TASK TO COMPLETE → Below are some records. Print exactly the lines between the one holding "Select Heavyweight Paper option" and the one holding "has width=730, height=968.", inclusive, and nothing else.

══════

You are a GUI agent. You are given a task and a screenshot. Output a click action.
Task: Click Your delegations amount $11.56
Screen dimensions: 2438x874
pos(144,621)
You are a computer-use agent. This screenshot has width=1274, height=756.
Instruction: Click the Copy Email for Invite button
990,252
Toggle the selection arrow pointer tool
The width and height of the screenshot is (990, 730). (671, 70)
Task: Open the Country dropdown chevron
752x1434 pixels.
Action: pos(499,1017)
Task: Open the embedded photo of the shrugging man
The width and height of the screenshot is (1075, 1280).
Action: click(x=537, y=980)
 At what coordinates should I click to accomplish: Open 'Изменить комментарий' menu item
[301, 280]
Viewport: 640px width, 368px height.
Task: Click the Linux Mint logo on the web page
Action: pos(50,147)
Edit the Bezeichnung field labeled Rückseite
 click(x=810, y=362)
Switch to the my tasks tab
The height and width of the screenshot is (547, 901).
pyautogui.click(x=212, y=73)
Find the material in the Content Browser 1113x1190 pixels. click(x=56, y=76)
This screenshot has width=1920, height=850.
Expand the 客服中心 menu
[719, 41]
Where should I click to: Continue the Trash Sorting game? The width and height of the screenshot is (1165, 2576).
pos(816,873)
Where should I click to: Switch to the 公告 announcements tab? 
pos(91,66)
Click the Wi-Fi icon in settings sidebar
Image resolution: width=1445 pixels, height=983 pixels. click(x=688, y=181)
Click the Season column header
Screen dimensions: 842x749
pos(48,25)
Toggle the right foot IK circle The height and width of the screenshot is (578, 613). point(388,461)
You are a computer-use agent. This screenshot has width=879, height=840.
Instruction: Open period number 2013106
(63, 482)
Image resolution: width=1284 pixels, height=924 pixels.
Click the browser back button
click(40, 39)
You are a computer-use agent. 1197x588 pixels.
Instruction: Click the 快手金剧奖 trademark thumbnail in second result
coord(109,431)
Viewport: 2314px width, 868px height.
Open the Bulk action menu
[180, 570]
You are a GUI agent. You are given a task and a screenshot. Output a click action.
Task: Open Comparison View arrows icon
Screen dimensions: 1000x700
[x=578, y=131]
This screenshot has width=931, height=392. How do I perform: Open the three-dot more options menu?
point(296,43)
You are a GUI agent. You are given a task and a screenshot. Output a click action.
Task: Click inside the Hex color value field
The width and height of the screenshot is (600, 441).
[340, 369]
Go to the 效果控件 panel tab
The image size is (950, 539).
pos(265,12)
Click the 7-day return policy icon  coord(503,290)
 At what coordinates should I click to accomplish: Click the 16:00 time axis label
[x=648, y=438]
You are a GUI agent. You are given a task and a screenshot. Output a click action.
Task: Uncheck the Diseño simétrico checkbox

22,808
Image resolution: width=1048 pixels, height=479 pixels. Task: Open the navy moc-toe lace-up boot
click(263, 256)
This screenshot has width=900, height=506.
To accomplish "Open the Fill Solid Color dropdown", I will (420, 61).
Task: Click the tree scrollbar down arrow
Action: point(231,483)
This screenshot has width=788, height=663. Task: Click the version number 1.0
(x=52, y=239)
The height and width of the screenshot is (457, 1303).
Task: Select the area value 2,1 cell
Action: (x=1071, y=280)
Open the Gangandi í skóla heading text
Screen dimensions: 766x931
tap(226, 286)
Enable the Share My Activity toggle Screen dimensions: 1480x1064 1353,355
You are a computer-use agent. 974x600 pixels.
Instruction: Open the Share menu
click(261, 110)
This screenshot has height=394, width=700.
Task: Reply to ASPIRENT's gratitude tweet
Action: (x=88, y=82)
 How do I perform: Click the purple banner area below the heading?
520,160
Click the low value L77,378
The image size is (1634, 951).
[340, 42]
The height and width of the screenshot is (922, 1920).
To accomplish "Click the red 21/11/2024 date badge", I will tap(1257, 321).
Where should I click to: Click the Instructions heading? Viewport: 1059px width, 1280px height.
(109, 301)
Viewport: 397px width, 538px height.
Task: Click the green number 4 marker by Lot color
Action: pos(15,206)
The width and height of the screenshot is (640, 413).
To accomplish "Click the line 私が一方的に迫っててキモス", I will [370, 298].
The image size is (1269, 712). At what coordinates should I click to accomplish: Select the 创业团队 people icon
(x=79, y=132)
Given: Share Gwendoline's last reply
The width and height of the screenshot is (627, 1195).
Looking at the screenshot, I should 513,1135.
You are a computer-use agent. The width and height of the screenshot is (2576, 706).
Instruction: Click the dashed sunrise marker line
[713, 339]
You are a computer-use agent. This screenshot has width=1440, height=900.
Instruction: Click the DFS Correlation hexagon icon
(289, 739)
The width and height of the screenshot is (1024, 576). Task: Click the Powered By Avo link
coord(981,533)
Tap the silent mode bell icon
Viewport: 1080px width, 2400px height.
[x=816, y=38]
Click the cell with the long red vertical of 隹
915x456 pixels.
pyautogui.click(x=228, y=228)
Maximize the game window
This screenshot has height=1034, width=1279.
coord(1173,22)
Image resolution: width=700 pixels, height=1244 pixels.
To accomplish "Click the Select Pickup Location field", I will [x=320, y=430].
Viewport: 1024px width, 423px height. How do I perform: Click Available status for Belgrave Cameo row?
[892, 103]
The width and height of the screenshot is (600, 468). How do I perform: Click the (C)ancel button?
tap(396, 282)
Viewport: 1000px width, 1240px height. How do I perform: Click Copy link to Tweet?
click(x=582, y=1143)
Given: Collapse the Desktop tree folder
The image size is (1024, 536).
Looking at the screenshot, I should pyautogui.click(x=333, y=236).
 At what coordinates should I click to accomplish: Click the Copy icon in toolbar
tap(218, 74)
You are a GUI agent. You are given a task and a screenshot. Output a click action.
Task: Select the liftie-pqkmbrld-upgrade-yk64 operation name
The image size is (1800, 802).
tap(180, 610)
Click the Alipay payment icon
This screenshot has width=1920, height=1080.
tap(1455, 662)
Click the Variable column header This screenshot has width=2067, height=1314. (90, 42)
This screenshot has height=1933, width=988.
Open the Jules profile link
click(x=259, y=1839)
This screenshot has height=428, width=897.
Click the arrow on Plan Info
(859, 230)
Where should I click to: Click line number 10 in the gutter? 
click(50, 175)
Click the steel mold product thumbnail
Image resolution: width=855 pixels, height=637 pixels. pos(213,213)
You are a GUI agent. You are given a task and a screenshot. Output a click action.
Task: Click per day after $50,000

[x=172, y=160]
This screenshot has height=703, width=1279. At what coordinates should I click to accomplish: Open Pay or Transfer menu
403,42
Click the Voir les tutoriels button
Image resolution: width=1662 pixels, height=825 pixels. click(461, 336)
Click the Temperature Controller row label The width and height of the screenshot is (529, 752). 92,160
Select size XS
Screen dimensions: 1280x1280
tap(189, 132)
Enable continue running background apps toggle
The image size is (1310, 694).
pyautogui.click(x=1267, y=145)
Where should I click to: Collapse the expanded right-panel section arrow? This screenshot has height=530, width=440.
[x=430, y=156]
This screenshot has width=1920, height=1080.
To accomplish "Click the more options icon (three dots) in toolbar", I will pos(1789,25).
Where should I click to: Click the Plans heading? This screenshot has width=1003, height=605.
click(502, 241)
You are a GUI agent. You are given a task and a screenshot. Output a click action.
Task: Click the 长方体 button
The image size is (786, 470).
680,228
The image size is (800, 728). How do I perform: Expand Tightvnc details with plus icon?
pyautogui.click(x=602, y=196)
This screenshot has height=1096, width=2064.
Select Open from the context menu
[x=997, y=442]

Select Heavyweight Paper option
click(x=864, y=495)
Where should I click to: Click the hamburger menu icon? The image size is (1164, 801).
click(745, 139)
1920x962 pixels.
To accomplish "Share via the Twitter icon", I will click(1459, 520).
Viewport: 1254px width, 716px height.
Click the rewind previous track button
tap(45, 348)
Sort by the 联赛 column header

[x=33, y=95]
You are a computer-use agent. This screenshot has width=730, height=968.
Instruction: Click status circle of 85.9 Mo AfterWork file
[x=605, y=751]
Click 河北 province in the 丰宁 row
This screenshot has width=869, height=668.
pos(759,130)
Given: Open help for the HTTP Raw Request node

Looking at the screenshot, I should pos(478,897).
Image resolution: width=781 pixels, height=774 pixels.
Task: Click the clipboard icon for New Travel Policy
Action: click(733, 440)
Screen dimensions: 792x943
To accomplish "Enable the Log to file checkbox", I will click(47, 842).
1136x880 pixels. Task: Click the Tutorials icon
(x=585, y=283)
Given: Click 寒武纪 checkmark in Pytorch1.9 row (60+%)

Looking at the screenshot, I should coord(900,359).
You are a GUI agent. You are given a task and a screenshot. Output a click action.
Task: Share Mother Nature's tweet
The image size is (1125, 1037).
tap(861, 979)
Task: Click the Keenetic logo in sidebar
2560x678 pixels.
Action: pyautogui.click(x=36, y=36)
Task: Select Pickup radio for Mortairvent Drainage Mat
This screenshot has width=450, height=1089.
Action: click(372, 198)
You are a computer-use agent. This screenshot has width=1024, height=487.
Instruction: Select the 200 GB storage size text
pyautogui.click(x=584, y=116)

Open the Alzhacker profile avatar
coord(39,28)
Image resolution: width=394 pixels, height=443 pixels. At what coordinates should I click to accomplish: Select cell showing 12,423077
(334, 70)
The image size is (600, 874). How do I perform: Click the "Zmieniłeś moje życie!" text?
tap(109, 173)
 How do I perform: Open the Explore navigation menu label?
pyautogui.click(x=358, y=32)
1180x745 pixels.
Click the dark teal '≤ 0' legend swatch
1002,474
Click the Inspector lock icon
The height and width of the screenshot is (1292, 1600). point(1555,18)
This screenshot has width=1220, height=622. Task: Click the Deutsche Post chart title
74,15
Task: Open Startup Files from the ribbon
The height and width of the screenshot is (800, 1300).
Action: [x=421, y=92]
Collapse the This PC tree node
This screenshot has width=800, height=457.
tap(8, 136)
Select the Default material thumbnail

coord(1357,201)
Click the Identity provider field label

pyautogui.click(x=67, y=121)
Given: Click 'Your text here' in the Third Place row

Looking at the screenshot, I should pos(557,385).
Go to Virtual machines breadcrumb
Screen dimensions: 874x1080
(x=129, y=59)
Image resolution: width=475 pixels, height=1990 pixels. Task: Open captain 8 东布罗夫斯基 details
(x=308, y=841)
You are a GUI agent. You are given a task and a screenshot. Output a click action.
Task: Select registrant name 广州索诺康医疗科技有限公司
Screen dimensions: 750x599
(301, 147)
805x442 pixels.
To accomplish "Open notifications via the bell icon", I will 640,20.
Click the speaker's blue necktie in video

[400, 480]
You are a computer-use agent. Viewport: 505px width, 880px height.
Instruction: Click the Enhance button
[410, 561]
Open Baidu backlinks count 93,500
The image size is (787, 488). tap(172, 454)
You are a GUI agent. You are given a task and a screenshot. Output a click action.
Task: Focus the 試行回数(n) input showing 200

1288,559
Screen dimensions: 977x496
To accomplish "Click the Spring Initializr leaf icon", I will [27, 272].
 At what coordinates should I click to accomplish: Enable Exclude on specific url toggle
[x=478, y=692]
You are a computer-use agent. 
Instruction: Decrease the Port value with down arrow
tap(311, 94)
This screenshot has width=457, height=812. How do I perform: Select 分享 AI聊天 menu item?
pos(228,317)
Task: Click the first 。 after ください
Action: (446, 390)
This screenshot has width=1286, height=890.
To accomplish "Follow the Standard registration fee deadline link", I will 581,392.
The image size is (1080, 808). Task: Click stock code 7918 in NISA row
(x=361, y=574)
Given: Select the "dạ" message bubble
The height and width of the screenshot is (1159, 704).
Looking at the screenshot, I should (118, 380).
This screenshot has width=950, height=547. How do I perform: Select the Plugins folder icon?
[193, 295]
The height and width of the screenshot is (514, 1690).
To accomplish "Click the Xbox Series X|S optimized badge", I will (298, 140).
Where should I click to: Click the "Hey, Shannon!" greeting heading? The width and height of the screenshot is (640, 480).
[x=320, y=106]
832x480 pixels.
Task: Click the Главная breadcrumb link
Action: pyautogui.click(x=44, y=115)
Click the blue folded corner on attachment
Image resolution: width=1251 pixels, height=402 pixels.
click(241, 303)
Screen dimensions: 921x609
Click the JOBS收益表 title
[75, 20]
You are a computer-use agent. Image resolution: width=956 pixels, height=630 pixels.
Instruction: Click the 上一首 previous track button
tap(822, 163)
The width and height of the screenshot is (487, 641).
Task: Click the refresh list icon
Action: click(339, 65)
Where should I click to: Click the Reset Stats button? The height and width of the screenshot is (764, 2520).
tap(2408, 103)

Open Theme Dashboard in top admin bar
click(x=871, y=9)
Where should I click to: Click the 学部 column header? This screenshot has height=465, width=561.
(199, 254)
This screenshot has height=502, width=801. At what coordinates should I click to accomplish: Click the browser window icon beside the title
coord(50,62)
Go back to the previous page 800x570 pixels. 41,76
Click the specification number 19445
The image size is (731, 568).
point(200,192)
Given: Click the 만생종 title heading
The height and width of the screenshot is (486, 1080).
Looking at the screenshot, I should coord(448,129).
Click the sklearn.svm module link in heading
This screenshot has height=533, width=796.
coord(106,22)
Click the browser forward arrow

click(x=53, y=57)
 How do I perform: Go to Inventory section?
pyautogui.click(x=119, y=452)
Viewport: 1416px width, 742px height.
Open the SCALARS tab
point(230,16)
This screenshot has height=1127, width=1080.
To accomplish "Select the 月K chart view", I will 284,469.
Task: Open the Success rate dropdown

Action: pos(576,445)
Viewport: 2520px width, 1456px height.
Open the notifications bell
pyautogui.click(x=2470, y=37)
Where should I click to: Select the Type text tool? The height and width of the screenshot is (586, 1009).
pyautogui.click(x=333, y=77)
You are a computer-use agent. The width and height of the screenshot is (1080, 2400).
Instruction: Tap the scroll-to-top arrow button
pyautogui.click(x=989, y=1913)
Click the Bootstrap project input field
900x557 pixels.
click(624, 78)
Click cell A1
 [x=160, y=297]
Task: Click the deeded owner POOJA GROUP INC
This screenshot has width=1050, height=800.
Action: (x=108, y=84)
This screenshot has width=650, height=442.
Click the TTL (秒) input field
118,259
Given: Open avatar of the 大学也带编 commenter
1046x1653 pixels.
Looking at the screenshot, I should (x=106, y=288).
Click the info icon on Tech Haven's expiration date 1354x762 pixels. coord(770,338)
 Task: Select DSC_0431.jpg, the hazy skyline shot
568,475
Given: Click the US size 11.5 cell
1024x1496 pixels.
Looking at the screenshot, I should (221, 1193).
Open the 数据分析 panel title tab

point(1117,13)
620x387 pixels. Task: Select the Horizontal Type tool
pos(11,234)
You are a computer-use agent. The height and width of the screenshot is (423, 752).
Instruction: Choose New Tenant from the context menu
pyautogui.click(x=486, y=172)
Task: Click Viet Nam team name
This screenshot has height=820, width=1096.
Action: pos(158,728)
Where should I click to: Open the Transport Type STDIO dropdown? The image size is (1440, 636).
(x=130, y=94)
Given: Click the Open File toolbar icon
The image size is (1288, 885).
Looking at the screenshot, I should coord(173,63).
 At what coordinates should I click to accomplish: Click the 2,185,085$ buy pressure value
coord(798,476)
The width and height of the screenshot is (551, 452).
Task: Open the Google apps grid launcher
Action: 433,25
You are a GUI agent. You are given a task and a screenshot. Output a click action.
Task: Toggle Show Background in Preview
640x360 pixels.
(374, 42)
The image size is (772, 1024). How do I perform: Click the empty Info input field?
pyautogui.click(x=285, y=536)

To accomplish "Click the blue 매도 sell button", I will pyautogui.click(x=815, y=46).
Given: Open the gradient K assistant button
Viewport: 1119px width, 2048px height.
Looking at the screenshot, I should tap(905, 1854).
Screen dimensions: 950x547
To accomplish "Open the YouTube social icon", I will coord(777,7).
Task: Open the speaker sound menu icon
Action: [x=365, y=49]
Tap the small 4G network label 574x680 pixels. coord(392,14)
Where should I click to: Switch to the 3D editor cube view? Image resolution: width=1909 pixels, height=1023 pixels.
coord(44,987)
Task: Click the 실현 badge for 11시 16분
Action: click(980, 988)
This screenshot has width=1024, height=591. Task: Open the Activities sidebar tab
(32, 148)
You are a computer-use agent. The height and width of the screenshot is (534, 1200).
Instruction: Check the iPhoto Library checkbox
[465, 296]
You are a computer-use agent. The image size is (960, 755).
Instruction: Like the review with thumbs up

══════

SOLUTION TO THE PROBLEM →
Select Heavyweight Paper option
click(x=864, y=495)
Where should I click to: Click the hamburger menu icon? The image size is (1164, 801).
click(745, 139)
1920x962 pixels.
To accomplish "Share via the Twitter icon", I will click(1459, 520).
Viewport: 1254px width, 716px height.
Click the rewind previous track button
tap(45, 348)
Sort by the 联赛 column header

[x=33, y=95]
You are a computer-use agent. This screenshot has width=730, height=968.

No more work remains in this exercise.